Search code examples
c++mathprogramming-languagessyntaxlanguage-design

Suggestions on syntax to express mathematical formula concisely


I am developing functional domain specific embedded language within C++ to translate formulas into working code as concisely and accurately as possible.

I posted a prototype in the comments, it is about two hundred lines long.

Right now my language looks something like this (well, actually is going to look like):

// implies two nested loops j=0:N, i=0,j
(range(i) < j < N)[T(i,j) = (T(i,j) - T(j,i))/e(i+j)];

// implies summation over above expression
sum(range(i) < j < N))[(T(i,j) - T(j,i))/e(i+j)];

I am looking for possible syntax improvements/extensions or just different ideas about expressing mathematical formulas as clearly and precisely as possible (in any language, not just C++).

Can you give me some syntax examples relating to my question which can be accomplished in your language of choice which consider useful. In particular, if you have some ideas about how to translate the above code segments, I would be happy to hear them.

Thank you.

Just to clarify and give an actual formula, my short-term goal is to express the following

alt textalt text

expression concisely where values in <> are already computed as 4-dimensional arrays.


Solution

  • If you're going to be writing this for the ab-initio world (which I'm guessing from your MP2 equation) you want to make it very easy and clear to express things as close to the mathematical definition that you can.

    For one, I wouldn't have the complicated range function. Have it define a loop, but if you want nested loops, specify them both:

    So instead of

    (range(i) < j < N)[T(i,j) = (T(i,j) - T(j,i))/e(i+j)];

    use

    loop(j,0,N)[loop(i,0,j)[T(i,j) = (T(i,j) - T(j,i))/e(i+j)]]

    And for things like sum and product, make the syntax "inherit" from the fact that it's a loop.

    So instead of

    sum(range(i) < j < N))[(T(i,j) - T(j,i))/e(i+j)];

    use

    sum(j,0,n)[loop(i,0,j)[(T(i,j) - T(j,i))/e(i+j)]]

    or if you need a double sum

    sum(j,0,n)[sum(i,0,j)[(T(i,j) - T(j,i))/e(i+j)]]

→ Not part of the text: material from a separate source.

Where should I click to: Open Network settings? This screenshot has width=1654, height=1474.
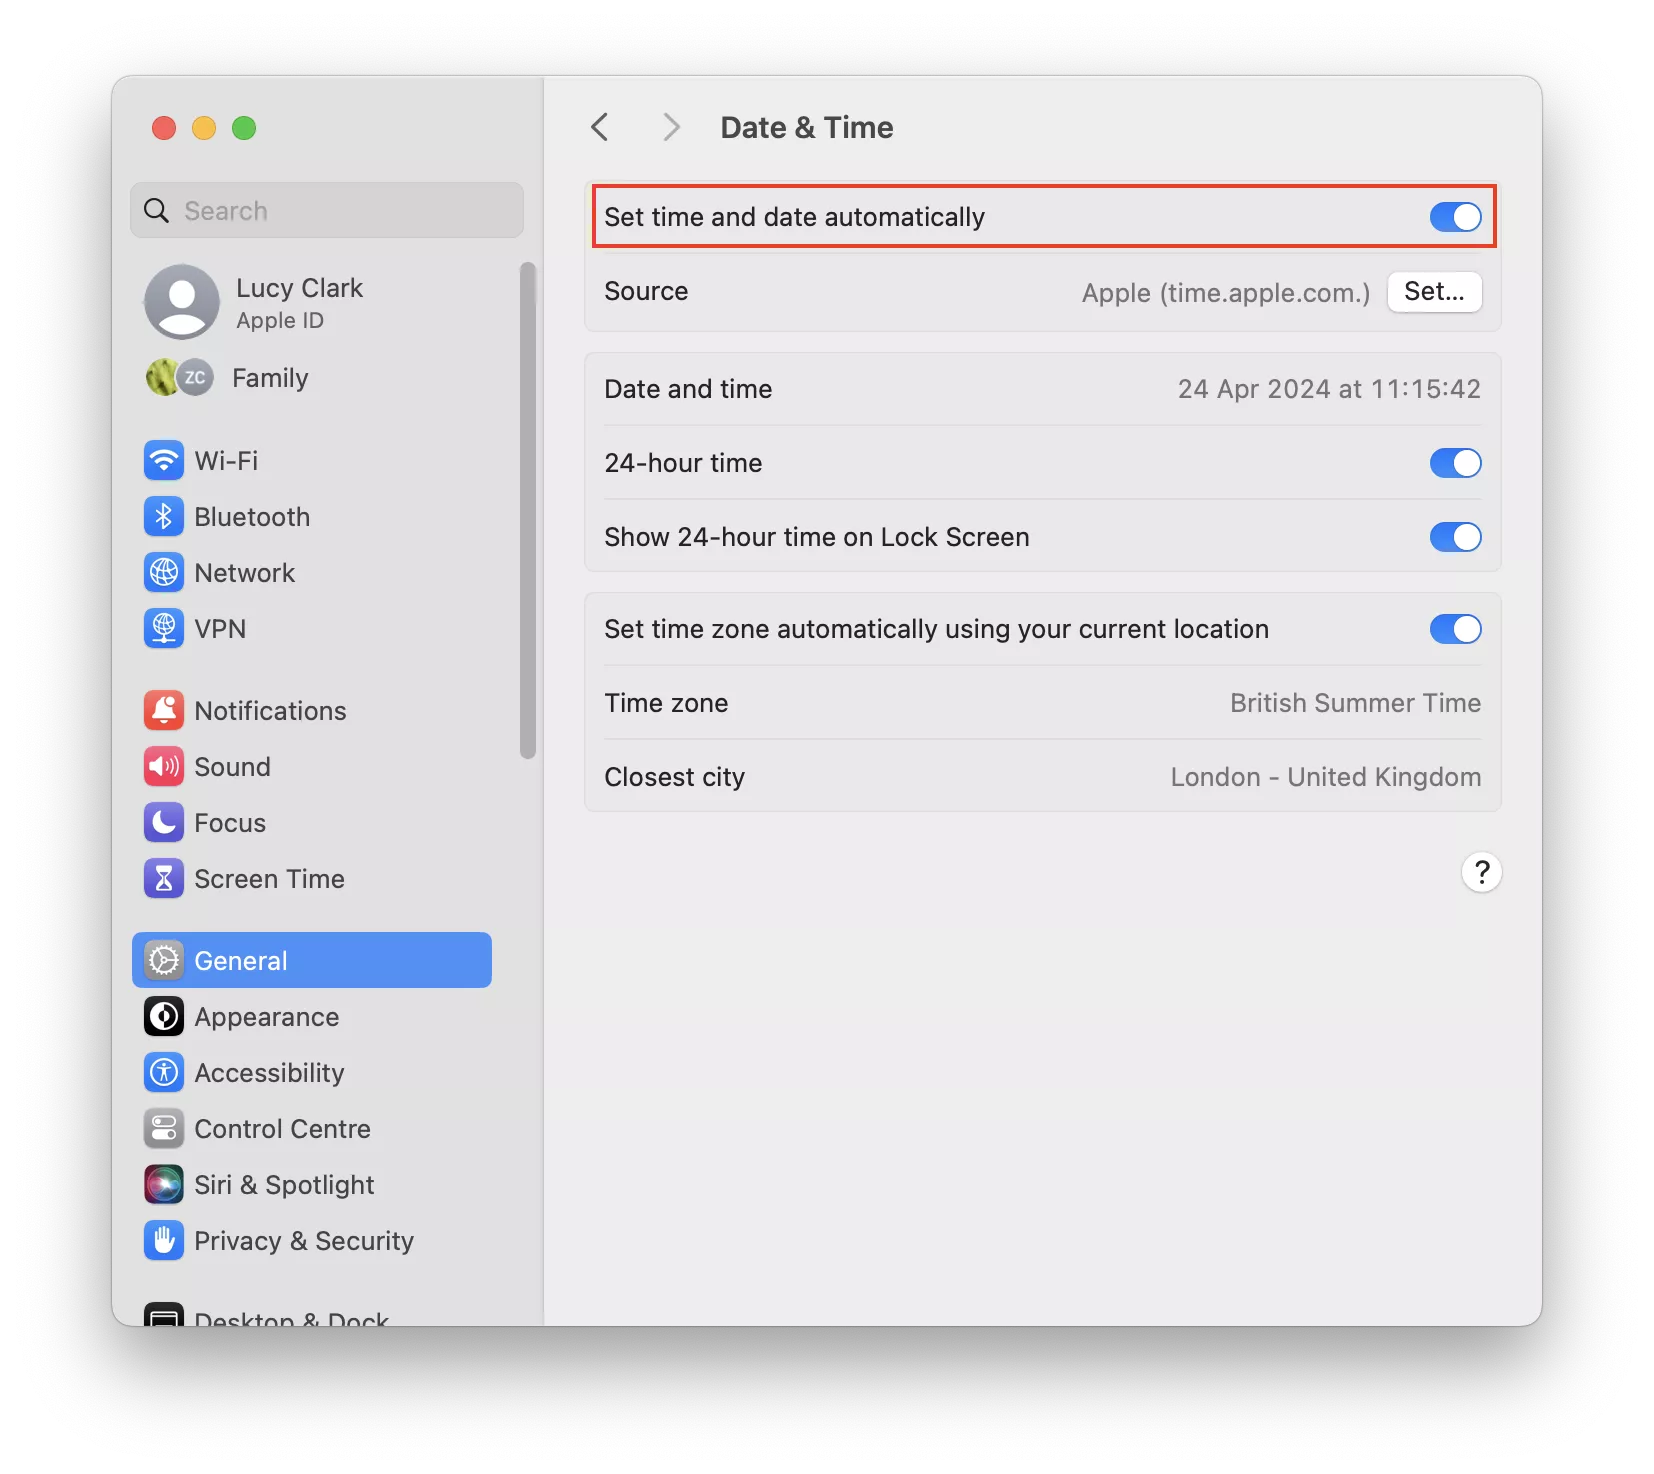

    Since it looks like you're trying to represent quantum mechanical operators, then try to make your language constructs match the operator on a 1-1 basis as closely as possible. That way it's easy to translate (and clear about what's being translated).

    EDITED TO ADD

    since you're doing quantum chemistry, then it's fairly easy (at least as syntax goes). You define operators that always work on what's to the right of them and then the only other thing you need are parenthesis to group where an operator stops.

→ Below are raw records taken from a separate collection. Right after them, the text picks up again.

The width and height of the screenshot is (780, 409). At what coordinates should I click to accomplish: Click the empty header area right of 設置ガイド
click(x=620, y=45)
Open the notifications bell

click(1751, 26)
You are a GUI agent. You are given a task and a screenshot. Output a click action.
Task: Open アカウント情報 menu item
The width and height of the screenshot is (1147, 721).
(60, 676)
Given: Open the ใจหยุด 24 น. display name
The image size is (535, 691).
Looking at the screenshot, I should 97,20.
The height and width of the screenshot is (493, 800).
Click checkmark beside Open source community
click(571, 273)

    Einstein notation is fun where you don't specify the indices or bounds and they're implied because of convention, however that doesn't make clear code and it's harder to think about.

    For sums, even if the bounds implied, they're always easy to figure out based on the context, so you should always make people specify them.

    sum(i,0,n)sum(j,0,i)sum(a,-j,j)sum(b,-i,i)....

    Since each operator works to the right, its variables are known, so j can know about i, a can know about i and j and b can know about i,j, and a.

    From my experience with quantum chemists (I am one too!) they don't like complicated syntax that differs much from what they write. They are happy to separate double and triple sums and integrals into a collection of singles because those are just shorthand anyway.

    Symmetry isn't going to be that hard either. It's just a collection of swaps and adds or multiplies. I'd do something where you specify the operation which contains a list of the elements that are the same and can be swapped:

    c2v(sigma_x,a,b)a+b

    This says that a and b are can be considered identical particles under a c2v operation. That means that any equation with a and b (such as the a+b after it) should be transformed into a linear combination of the c2v transformations. the sigma_x is the operation in c2v that you want applied to your function, (a+b). If I remember correctly, that's 1/sqrt(2)((a+b)+(b+a)). But I don't have my symmetry book here, so that could be wrong.